> _INFORMATION SHOWN_:
+++++
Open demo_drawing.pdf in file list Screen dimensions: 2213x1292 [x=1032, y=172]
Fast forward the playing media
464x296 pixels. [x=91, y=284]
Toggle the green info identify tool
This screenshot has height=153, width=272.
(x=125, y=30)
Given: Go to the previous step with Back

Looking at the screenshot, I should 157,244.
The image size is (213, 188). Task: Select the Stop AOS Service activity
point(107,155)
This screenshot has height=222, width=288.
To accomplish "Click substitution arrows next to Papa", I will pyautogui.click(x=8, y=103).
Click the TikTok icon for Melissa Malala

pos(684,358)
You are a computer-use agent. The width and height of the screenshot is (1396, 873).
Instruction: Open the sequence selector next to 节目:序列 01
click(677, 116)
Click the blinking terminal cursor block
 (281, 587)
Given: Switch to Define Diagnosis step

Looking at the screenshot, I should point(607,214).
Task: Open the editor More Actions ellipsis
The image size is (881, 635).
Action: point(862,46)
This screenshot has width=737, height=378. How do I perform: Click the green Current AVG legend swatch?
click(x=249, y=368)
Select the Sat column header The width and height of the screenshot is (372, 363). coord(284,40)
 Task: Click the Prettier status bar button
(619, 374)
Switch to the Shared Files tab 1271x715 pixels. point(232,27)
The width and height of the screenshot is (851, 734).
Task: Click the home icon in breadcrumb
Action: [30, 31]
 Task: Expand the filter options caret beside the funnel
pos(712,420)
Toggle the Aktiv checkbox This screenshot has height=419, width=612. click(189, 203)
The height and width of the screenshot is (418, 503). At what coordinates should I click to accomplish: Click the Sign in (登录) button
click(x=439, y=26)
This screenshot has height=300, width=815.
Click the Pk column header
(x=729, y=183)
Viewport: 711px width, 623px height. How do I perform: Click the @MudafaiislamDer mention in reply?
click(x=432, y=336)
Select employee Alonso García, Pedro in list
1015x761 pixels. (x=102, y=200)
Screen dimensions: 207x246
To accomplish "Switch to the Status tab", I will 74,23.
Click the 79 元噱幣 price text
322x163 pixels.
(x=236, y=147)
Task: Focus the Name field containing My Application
+++++
> _EXERCISE DETAILS_: Copy out all of the material above word for word, keeping every line as it stands.

> _WRITTEN SOLUTION_:
Open demo_drawing.pdf in file list Screen dimensions: 2213x1292 [x=1032, y=172]
Fast forward the playing media
464x296 pixels. [x=91, y=284]
Toggle the green info identify tool
This screenshot has height=153, width=272.
(x=125, y=30)
Given: Go to the previous step with Back

Looking at the screenshot, I should 157,244.
The image size is (213, 188). Task: Select the Stop AOS Service activity
point(107,155)
This screenshot has height=222, width=288.
To accomplish "Click substitution arrows next to Papa", I will pyautogui.click(x=8, y=103).
Click the TikTok icon for Melissa Malala

pos(684,358)
You are a computer-use agent. The width and height of the screenshot is (1396, 873).
Instruction: Open the sequence selector next to 节目:序列 01
click(677, 116)
Click the blinking terminal cursor block
 (281, 587)
Given: Switch to Define Diagnosis step

Looking at the screenshot, I should point(607,214).
Task: Open the editor More Actions ellipsis
The image size is (881, 635).
Action: point(862,46)
This screenshot has width=737, height=378. How do I perform: Click the green Current AVG legend swatch?
click(x=249, y=368)
Select the Sat column header The width and height of the screenshot is (372, 363). coord(284,40)
 Task: Click the Prettier status bar button
(619, 374)
Switch to the Shared Files tab 1271x715 pixels. point(232,27)
The width and height of the screenshot is (851, 734).
Task: Click the home icon in breadcrumb
Action: [30, 31]
 Task: Expand the filter options caret beside the funnel
pos(712,420)
Toggle the Aktiv checkbox This screenshot has height=419, width=612. click(189, 203)
The height and width of the screenshot is (418, 503). At what coordinates should I click to accomplish: Click the Sign in (登录) button
click(x=439, y=26)
This screenshot has height=300, width=815.
Click the Pk column header
(x=729, y=183)
Viewport: 711px width, 623px height. How do I perform: Click the @MudafaiislamDer mention in reply?
click(x=432, y=336)
Select employee Alonso García, Pedro in list
1015x761 pixels. (x=102, y=200)
Screen dimensions: 207x246
To accomplish "Switch to the Status tab", I will 74,23.
Click the 79 元噱幣 price text
322x163 pixels.
(x=236, y=147)
Task: Focus the Name field containing My Application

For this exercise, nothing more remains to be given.